The listing for the C code is included below. I definitely don’t have as much practice writing C as python. I try to pick up good habits when I see them. There are some good online resources for this, like Chris Wellons’ website.

The only real overhead to speak of in the C version is linking a few libraries at the top of the program.
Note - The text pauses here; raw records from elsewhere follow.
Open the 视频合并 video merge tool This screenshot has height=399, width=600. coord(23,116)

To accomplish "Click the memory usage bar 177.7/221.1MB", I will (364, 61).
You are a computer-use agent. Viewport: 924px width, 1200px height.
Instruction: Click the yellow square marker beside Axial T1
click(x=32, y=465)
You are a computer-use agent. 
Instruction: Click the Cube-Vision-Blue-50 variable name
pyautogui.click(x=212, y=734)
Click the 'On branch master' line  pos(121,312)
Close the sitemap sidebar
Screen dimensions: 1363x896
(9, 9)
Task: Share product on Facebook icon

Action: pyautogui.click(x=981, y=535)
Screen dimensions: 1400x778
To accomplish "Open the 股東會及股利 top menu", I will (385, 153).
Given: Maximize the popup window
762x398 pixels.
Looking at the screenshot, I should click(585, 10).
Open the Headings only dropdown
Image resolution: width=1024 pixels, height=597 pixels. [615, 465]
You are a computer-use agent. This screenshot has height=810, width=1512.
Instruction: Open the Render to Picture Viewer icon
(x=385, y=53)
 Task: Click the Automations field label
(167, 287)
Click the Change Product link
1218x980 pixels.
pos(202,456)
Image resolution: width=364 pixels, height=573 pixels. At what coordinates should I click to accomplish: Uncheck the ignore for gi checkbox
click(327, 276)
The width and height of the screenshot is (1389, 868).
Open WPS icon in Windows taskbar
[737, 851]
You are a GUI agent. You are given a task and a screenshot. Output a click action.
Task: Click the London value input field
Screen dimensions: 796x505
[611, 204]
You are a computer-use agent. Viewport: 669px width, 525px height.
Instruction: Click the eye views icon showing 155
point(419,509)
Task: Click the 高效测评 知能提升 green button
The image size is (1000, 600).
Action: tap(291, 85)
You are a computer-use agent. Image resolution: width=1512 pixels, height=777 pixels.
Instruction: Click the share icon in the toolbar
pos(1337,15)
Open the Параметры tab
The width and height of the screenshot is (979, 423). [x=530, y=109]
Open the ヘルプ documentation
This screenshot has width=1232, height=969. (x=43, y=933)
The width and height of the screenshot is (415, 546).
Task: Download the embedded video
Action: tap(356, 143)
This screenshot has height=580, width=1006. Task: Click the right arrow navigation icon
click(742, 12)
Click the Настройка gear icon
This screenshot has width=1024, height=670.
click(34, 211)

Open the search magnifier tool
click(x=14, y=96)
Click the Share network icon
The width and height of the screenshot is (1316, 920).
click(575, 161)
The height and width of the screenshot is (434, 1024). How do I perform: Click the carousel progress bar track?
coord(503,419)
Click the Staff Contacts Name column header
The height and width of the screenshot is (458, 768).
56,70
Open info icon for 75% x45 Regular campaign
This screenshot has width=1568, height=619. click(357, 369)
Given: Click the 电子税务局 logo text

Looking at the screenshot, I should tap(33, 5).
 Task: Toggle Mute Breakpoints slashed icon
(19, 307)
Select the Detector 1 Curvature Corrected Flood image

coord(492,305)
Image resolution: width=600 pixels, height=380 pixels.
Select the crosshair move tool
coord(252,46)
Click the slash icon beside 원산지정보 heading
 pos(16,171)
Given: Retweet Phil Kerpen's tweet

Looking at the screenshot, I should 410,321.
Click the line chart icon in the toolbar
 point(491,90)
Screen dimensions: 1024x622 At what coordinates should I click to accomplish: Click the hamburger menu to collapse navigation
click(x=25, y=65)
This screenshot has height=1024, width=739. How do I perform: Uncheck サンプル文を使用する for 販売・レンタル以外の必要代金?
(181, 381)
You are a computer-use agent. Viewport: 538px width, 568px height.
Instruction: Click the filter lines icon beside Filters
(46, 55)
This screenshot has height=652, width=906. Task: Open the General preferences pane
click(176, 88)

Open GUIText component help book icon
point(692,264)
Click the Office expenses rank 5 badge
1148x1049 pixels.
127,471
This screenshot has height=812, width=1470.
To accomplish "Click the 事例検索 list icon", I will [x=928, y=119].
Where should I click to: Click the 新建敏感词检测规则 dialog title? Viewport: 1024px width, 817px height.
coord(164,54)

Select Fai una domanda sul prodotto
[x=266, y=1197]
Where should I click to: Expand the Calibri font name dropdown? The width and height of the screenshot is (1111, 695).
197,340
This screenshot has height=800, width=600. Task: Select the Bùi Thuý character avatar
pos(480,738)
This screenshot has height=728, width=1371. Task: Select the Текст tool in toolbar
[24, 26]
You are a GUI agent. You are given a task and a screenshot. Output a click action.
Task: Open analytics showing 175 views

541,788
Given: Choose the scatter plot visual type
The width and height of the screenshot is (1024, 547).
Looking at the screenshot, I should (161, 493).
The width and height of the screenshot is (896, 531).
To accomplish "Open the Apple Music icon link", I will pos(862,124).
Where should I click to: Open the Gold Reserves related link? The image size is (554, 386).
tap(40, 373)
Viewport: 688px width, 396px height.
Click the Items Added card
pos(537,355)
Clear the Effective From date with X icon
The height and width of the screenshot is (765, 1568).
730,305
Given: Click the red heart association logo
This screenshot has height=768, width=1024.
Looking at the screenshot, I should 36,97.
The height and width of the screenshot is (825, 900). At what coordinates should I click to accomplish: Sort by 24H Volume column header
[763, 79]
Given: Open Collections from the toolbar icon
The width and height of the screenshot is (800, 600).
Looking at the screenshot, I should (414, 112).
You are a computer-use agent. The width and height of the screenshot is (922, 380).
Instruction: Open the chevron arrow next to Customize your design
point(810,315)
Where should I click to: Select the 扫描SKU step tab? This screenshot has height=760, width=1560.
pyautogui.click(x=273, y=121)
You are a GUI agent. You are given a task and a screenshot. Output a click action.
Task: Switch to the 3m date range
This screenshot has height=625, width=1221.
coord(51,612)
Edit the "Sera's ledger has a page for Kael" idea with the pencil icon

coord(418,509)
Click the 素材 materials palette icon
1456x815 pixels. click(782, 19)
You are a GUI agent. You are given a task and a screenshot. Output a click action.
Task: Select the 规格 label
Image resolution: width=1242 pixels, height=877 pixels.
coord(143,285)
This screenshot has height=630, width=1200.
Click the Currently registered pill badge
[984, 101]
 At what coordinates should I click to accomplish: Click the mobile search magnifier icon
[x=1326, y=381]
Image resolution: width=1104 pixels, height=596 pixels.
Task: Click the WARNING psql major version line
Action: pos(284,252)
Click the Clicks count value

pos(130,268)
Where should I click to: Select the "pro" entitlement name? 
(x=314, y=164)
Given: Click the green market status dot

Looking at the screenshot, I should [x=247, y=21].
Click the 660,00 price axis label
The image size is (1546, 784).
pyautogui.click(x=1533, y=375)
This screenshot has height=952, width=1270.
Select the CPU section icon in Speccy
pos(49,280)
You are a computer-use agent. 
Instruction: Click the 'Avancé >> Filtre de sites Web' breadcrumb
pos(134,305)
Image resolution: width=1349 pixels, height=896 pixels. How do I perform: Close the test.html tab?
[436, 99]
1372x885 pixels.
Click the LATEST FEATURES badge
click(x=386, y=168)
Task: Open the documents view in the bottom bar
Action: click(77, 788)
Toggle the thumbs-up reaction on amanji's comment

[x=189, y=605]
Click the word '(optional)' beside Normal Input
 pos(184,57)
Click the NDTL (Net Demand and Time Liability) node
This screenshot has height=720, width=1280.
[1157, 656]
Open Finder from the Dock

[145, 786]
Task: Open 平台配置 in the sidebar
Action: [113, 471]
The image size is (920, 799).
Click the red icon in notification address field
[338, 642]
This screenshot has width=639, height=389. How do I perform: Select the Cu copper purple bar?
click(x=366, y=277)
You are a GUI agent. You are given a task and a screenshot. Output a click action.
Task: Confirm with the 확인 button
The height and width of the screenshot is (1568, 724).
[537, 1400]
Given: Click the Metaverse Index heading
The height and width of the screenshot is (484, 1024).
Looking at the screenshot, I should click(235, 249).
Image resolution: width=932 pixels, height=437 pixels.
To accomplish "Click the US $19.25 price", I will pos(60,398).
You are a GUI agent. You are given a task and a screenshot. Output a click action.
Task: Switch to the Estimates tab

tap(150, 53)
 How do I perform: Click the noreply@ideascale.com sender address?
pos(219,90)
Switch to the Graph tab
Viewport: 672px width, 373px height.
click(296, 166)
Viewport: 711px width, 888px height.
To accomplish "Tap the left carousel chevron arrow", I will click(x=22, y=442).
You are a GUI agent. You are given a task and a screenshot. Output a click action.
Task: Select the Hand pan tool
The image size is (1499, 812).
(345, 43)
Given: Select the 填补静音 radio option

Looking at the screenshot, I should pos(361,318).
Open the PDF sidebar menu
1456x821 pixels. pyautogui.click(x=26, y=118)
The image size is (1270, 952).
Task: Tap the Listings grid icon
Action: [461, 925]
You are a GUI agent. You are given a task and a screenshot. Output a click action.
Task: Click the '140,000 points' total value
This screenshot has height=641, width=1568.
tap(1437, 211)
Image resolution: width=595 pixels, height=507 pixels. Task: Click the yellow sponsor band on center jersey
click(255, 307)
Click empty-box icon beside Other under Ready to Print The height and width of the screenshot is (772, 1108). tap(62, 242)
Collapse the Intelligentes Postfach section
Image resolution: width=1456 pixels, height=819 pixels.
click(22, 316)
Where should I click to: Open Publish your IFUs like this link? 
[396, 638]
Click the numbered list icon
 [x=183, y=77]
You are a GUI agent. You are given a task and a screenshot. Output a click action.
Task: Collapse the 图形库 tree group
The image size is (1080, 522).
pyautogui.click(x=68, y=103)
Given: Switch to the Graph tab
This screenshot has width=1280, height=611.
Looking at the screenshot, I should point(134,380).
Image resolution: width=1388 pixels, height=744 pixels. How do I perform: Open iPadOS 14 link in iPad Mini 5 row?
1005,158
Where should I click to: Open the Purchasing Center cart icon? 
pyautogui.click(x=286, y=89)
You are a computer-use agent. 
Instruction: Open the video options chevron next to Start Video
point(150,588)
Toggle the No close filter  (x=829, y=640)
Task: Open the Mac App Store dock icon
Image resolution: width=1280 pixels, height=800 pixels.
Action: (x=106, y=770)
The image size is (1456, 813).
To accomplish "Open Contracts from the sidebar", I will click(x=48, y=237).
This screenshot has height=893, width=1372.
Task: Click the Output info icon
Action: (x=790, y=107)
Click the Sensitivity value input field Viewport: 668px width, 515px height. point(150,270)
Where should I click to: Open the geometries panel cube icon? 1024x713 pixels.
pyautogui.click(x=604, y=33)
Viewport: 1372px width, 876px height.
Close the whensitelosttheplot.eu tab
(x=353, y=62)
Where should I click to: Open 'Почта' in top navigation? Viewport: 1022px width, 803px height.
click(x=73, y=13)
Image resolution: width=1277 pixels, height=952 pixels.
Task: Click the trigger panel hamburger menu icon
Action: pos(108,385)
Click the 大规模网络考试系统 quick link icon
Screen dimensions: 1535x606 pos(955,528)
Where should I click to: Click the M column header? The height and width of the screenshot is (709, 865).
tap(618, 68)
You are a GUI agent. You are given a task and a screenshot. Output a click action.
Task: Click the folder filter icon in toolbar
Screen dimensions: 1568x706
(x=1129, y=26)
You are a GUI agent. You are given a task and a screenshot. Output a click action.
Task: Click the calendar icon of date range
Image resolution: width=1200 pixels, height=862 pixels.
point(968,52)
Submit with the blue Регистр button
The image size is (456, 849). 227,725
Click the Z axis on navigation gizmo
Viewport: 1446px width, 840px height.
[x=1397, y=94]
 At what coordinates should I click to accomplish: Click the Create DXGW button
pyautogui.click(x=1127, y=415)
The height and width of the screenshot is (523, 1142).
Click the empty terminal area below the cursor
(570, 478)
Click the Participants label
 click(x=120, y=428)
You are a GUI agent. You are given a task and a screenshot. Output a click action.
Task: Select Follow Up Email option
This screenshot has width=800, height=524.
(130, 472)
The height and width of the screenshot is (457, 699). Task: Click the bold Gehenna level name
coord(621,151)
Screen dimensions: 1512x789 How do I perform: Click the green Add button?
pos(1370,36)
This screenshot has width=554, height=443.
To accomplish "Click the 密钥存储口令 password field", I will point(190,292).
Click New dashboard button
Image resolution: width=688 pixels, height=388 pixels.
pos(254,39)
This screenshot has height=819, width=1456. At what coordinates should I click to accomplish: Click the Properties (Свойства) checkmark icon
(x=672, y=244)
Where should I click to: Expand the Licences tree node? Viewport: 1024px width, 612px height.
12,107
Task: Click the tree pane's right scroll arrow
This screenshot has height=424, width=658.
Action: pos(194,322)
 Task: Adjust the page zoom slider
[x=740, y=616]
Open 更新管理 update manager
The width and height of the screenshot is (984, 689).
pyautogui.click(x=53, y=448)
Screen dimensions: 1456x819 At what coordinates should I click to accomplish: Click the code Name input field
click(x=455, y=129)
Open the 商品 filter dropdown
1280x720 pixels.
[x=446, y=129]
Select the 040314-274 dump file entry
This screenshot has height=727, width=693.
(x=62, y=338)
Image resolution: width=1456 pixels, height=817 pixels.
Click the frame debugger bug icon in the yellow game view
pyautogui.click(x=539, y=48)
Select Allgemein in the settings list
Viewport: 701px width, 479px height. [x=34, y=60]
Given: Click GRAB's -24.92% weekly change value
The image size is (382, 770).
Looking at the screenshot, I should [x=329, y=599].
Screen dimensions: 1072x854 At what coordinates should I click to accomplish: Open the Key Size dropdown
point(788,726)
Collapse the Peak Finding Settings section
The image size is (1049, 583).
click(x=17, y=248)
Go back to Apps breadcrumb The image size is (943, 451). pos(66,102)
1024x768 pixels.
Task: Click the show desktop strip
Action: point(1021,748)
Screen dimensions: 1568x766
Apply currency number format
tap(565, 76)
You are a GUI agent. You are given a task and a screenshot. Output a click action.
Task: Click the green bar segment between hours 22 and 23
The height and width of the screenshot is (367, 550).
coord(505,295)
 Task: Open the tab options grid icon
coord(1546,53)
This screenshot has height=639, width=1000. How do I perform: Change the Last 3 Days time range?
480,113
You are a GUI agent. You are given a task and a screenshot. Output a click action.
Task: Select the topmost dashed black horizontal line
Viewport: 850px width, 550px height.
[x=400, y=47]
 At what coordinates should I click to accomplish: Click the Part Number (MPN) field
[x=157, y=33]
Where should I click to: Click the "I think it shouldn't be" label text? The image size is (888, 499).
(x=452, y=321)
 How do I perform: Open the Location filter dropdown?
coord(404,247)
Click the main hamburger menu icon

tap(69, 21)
I’m using a custom function for reading lines from a file.

/* Function to read a line from file */
char* fgetLine(size_t size, FILE* fd)
{
	char* input = NULL;
	char* buf;
	buf = malloc(size);  /* allocate the min number of bytes */
	if (buf == NULL) {
		fprintf(stderr, "malloc error\n");
		exit(1);
	}
    size_t len = 0, newlen = 0;
	do {
		/* read at most size bytes */
		if(!fgets(buf, size, fd))
		{
			/* read null bytes */
			buf[0] = '\0';
			return buf;
		}
		newlen = strlen(buf); /* check length of string to be copied */
		if (newlen > 0 && buf[newlen-1] == '\n') {
			buf[--newlen] = '\0'; /* remove the trailing newline if present */
		}
		if (newlen == size-1) { /* we're not finished */
			size *= 2;   /* Double the size    */
		} 		
		input = realloc(input, size);
		if (input == NULL) {
			fprintf(stderr, "realloc error\n");
			exit(1);
		}
		memcpy(input + len, buf, newlen+1); /* begin to write at byte 0, else */
		len += newlen;
		size += newlen;
	} while (buf[newlen] && buf[newlen-1]!='\n' && buf[newlen-1]!=EOF);
	return input;
}

Other than that I’m making use of a function written by Michael Kerrisk to translate a name to a uid.

#include <dirent.h>
#include <stdarg.h>
#include <sys/stat.h>

#include "adio.h"
#include "cscratch_common.h"
#include "ugid_info.h"


/* procuall.c: all process being run by a user 
 *
 * usage: procuall <username>
 * */

#define MAXLINE 512
#define LPID 5

int s_isdigit(const char* s) {
    int result = 0;
    while (*s != '\0') {
        if (('0' <= *s) && ('9' >= *s)) {
            result = 1;
        }
        s++;
    }
    return result;
}

char*
make_filename(const char* pid) {
    char* fname;
    if (s_isdigit(pid)) {
        sprintf(fname, "/proc/%s/status", pid);
        return fname;
    }
    return NULL;
}

int
main (int argc, char* argv[])
{
    char* uname = argv[1];
    uid_t uid = uidFromName(uname);
    printf("user: %s\tuid: %d\n", uname, uid);

    DIR* dirp;
    char* proc = "/proc";
    dirp = opendir(proc);
    struct dirent* dp;
    char* fname;
    int size = 0;
    FILE* fp;
    int fd;
    char* lone;

    struct stat sb;

    if (dirp) {
        errno = 0;
        while ((dp = readdir(dirp)) != NULL) {
            fname = make_filename(dp->d_name);
            if (fname) {
                fp = fopen(fname, "r");
                fd = fileno(fp);
                if (fstat(fd, &sb) == -1) {
                    return -1; /* just cheese it! */
                }
                if (uid == sb.st_uid) {
                    lone = fgetLine(MAXLINE, fp);
                    printf("%-24s pid:%-30.30s\n", lone, dp->d_name);
                }
            }
        }
        closedir(dirp);
    }
    return 0;
}

Edit: safely reading a /proc/$PID/status “file”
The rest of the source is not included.